The second member of the panel was artist Tom de Freston. After completing his Creative Fellowship at the University of Birmingham, de Freston became the Artistic Director at the Wellcome Trust Medicine Unboxed. The artist’s recent work is inspired by Shakespearean themes having painted different interpretations of King Lear’s character Poor Tom. Emil Toescu describes Poor Tom as “a figure of poverty and madness who could personify the disintegration into which the world of the play descends”. 

de Freston explained that a fundamental part of his work as an artist is to get inside the skin of his characters. He described this experience primarily as an embodied experience which then triggers connections with the artist’s own mental experiences. The character’s traumatic experiences act as triggers of the actors’ own traumatic experiences. In this way, to de Freston, the role becomes more than just an act.
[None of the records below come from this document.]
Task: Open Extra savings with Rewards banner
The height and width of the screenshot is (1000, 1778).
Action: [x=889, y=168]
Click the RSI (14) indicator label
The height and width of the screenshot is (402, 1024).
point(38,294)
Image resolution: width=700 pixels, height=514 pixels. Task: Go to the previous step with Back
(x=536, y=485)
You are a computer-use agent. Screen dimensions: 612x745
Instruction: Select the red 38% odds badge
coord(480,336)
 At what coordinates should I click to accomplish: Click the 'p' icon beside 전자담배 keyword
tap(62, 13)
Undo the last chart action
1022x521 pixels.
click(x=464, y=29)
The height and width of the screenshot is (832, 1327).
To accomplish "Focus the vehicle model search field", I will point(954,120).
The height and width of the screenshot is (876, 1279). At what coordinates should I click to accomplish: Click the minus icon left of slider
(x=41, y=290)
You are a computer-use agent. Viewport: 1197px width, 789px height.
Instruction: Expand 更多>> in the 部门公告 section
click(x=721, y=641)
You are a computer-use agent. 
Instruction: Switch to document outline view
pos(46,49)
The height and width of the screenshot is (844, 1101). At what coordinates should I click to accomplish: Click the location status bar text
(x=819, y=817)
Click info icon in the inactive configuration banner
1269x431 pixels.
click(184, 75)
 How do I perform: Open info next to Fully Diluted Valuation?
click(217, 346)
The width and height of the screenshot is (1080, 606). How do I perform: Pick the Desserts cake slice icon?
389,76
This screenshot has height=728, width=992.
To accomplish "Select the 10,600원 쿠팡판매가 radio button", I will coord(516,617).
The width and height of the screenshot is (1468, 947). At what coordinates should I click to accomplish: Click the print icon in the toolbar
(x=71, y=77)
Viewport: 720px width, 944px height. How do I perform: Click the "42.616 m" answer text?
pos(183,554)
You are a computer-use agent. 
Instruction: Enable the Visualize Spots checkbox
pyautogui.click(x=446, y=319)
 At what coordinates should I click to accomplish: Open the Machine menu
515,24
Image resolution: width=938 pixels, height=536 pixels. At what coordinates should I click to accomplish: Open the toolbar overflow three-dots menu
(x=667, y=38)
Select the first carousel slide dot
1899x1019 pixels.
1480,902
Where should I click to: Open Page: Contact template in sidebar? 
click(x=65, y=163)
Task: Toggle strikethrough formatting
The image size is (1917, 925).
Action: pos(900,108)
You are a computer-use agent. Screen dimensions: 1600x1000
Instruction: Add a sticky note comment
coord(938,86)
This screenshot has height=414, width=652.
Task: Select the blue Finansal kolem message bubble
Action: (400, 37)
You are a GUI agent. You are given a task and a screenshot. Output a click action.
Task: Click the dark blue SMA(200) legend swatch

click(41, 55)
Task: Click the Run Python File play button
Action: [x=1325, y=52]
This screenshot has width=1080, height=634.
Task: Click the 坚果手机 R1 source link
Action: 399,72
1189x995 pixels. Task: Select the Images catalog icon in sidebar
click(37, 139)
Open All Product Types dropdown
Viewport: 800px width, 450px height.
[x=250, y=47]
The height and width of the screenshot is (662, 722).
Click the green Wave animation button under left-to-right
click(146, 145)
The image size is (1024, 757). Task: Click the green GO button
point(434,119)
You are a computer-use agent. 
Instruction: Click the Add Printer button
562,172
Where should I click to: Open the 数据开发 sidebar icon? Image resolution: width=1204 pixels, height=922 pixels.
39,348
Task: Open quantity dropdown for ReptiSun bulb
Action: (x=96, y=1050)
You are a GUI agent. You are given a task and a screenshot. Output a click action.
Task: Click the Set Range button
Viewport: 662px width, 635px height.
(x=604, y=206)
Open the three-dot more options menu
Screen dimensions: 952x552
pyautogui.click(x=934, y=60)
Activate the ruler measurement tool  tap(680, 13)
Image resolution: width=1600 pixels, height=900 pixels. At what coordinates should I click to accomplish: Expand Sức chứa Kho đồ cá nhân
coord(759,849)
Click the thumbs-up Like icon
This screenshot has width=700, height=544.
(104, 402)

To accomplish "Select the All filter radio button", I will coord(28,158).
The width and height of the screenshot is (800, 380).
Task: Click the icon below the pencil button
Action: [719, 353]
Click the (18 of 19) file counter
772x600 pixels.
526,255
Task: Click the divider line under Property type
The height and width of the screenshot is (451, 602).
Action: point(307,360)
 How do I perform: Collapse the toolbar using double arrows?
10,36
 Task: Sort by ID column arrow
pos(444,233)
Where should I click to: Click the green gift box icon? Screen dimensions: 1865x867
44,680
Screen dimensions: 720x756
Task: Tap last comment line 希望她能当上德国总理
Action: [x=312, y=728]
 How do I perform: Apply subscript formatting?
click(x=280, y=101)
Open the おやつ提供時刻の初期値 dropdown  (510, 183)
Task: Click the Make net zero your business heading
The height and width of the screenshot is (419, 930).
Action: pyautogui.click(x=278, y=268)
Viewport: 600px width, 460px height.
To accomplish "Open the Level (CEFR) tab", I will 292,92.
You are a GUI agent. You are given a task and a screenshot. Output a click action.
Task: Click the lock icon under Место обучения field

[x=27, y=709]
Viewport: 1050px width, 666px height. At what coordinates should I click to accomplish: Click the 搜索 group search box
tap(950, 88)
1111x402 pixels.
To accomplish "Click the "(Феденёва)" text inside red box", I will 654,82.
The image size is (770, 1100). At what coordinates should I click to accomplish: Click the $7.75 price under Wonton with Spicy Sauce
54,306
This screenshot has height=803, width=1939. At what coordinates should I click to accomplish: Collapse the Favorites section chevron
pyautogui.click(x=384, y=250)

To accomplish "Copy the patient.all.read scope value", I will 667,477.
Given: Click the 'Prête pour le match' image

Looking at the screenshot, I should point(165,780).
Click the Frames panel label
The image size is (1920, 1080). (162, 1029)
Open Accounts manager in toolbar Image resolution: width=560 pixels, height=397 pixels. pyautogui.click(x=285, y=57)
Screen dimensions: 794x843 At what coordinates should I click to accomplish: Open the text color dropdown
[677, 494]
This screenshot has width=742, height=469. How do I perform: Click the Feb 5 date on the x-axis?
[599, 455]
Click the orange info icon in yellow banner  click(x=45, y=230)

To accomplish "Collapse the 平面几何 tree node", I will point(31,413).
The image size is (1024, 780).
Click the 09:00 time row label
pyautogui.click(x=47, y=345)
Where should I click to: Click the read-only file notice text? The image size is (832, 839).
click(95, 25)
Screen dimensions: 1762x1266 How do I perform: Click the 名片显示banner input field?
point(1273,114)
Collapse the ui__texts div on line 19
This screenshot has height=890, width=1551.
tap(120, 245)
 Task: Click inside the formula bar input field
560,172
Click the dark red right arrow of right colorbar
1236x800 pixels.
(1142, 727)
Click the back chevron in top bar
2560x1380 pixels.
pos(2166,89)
Lear and the Fool in the Storm

de Freston also talked about one of his latest experiences when being commissioned for producing a triptych of paintings representing the Dover Cliff scene in King Lear. The scene, as is described by de Freston  shows character Edgar, in the guise of Poor Tom, taking his suicidal father to the edge of an imaginary cliff, from which the old man jumps. The artist explained that the scene represents the verge between existence and non-existence, of being and not being. For this commissioned work, de Freston explained that he used clay to help him to physically experience the various exits and entries in a body and create the transformation from one character to the other. The artist saw this as a scene which describes the experience of what it is to lose oneself completely and become another. And equated this to what it can be like for people to undergo an experience of cognitive decline when they lose themselves to become something different.

After reflecting on in-world experiences of transformation, de Freston also mentioned other elements that can function as trauma triggers for characters and actors and which are beyond the mind and body limits. In the story of King Lear, examples of outside world trauma triggers are the betrayal of two of his daughters and the loss of both his kingdom and of his beloved daughter Cordelia. The world as Lear knows it, starts vanishing, its architecture and its meaning getting lost.

As Toescu put it in his closing remarks, themes emerging from changing political scenes and state and family breakdown, such as the ones Lear experiences, are worth reflecting upon in our own contemporary times.